> WORK ITEM
One range is to be output from the listing below, exactly as written: the line with "This screenshot has" to the line with "1573x733 pixels.", both kept.

> SUPPLIED RECORDS

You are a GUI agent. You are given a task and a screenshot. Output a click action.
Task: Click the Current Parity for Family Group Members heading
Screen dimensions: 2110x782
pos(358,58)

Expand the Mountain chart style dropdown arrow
* * *
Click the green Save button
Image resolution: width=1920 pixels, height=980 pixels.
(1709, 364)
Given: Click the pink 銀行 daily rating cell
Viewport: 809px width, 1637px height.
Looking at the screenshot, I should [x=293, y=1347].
...
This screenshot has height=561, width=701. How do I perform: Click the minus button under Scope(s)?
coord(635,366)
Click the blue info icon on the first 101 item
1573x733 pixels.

> EXERCISE OUTPUT
This screenshot has height=561, width=701. How do I perform: Click the minus button under Scope(s)?
coord(635,366)
Click the blue info icon on the first 101 item
1573x733 pixels.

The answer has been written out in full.